Se realizó la técnica de nPCR para la detección de genoma viral en 17 muestras. La extracción del genoma viral se hizo de muestras de sangre por el método de FenolCloroformo. El protocolo de amplificación utilizado fue descrito previamente por Wellenberg y col.
(2001) y Campos y col., (2014). Obteniendo un fragmento de 364pb del gen que codifica para la glicoproteína B (gB) del BoHV4. Como control positivo se utilizó la cepa Movar. Trece productos de PCR fueron secuenciados en ambos sentidos (Forward y Reverse) (Macrogen Inc., Corea) por el método Sanger. Se construyó el árbol con el software MEGA 6 utilizando además cepas de referencia y de la región extraídas del GenBank. La relación evolutiva se estimó utilizando el algoritmo de “vecino más próximo”.
Resultados y Discusión
De un total de 597 sueros de bovinos Holando en lactación clínicamente sanos, se obtuvo 195 (32.7%) animales seropositivos a BoHV4, de los cuales 65.6% fueron clasificados como “positivos débiles”. Por departamento, 34% (84/163) resultó serología positiva en Tacuarembó, 23% (57/247) en Durazno y 52.4% (54/103) en Florida, siendo estas diferencias significativas (p=0.00).

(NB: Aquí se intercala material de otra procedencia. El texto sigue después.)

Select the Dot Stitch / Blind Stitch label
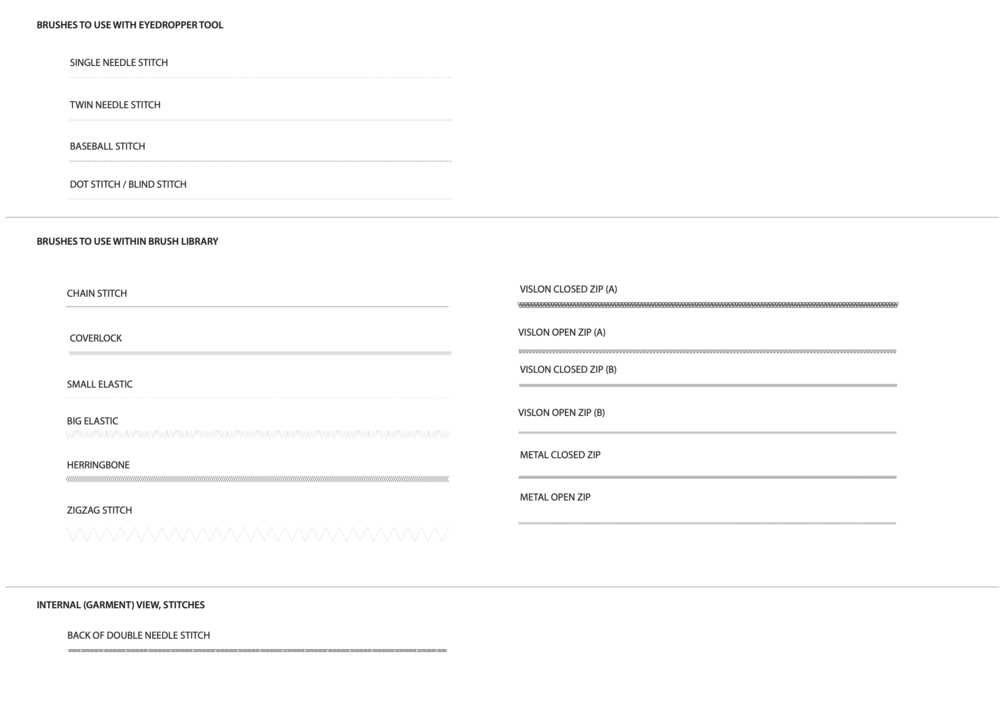 point(128,185)
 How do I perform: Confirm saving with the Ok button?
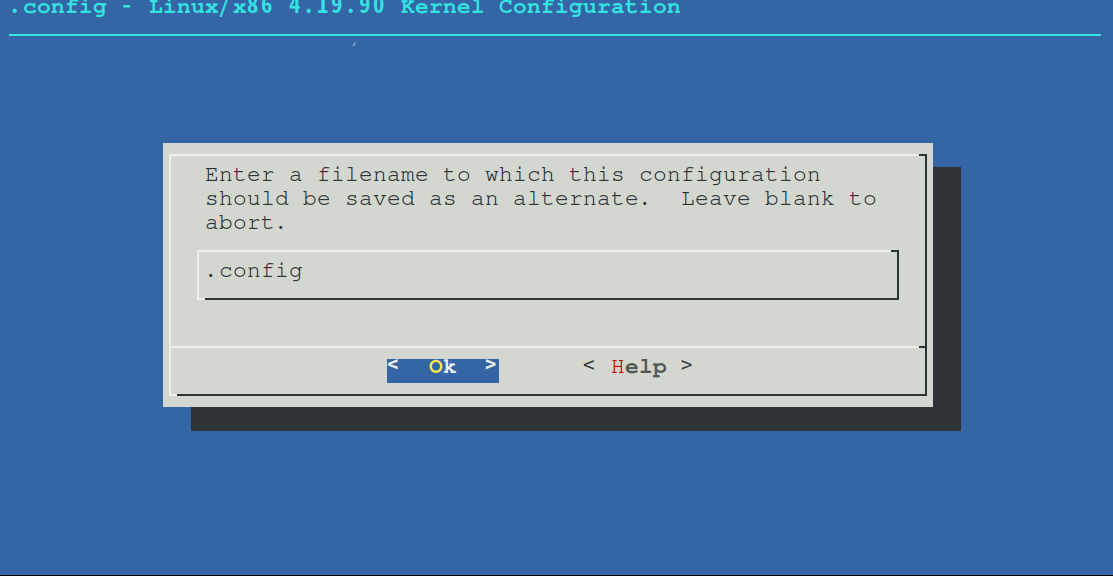point(442,370)
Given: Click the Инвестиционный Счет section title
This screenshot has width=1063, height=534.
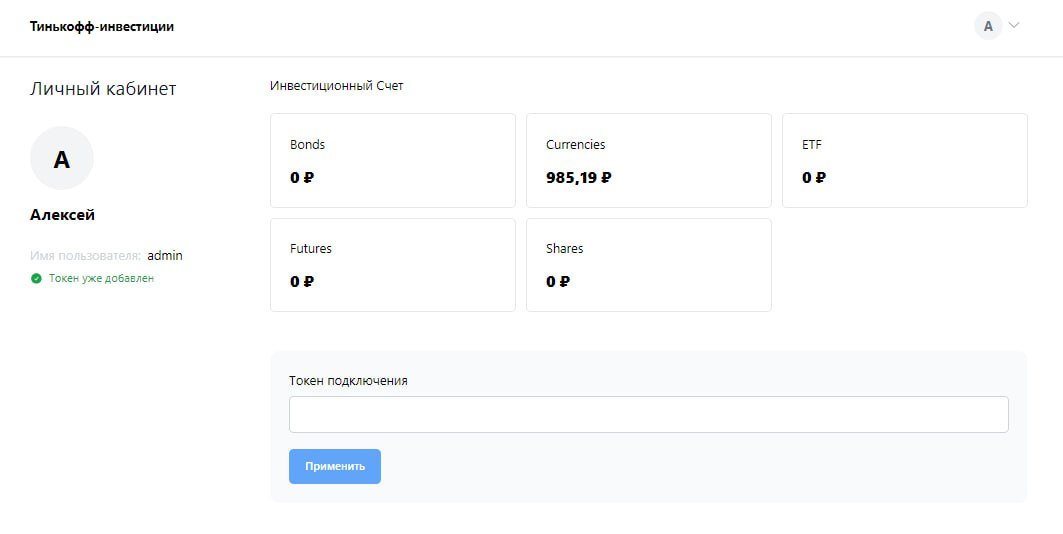Looking at the screenshot, I should [336, 86].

Del total de las 597 muestras, 285 (47,7%) animales fueron seropositivo al BoHV1, de los cuales 114 (19%) fueron seropositivos a ambos herpesvirus (BoHV1 y BoHV4). De este resultado, se evidenciaron que 81 muestras de 195 seropositivas a BoHV4, no lo fueron para el BoHV1. En cuanto al DVB la mayoría de los animales fueron seropositivos (94,4%). De estos, 170 (28.5%) fueron seropositivos a BoHV4 (Tabla 1). De un total de 47 animales del departamento de Florida con antecedentes reproductivos, el 85% (40/47) fueron seropositivos a BoHV4. Se eligieron 17 muestras al azar que fueron procesadas mediante nPCR para la detección del genoma viral, obteniéndose 4 negativos y 13 positivos. Posteriormente, se enviaron a secuenciar las 13 amplificaciones obtenidas. Las secuencias obtenidas fueron depositadas en el banco de datos del GenBank (Número de acceso: MH799307, MH799308, MH799309, MH799310, MH799311, MH799312, MH799313, MH799314, MH799315, MH799316, MH799317, MH799318, MH799319).
En Uruguay hasta el momento, se desconoce la situación de BoHV4 en la población bovina, siendo este el primer reporte de la detección serológica y molecular del virus. En el presente ensayo se detectó un 32.7% de seropositividad a BoHV4 en el total de las muestras analizadas, habiendo uno de los establecimientos, con una seroprevalencia de 85%. Del total de muestras analizadas, más del 50% son muestras clasificadas como débilmente positivas. De la filogenia obtenida, se destaca que las cepas de BoHV4 en Uruguay están agrupadas con otras cepas de la región (Brasil y Argentina), y otros países del mundo como Italia y Turquía.
Si bien en la actualidad, las enfermedades reproductivas y más específicamente las virosis, cada día ocupan un papel más importante, en Uruguay existen pocas evidencias claras de los agentes infecciosos involucrados a nivel reproductivo. En caso que se demuestre que BoHV4 es un importante agente en Uruguay, se debería buscar estrategias de control distintas a la vacunación, teniendo en cuenta que no existe inmunidad cruzada frente a este y otros herpesvirus que sí están en las vacunas reproductivas, como BoHV1. En conclusión, este trabajo demuestra por primera vez la presencia de BoHV4 en bovinos en Uruguay. Se desconoce completamente el rol y el impacto del virus en los índices reproductivos del país, lo que deja abierta la discusión sobre la necesidad de incorporarlo dentro de los agentes diferenciales de fallas reproductivas.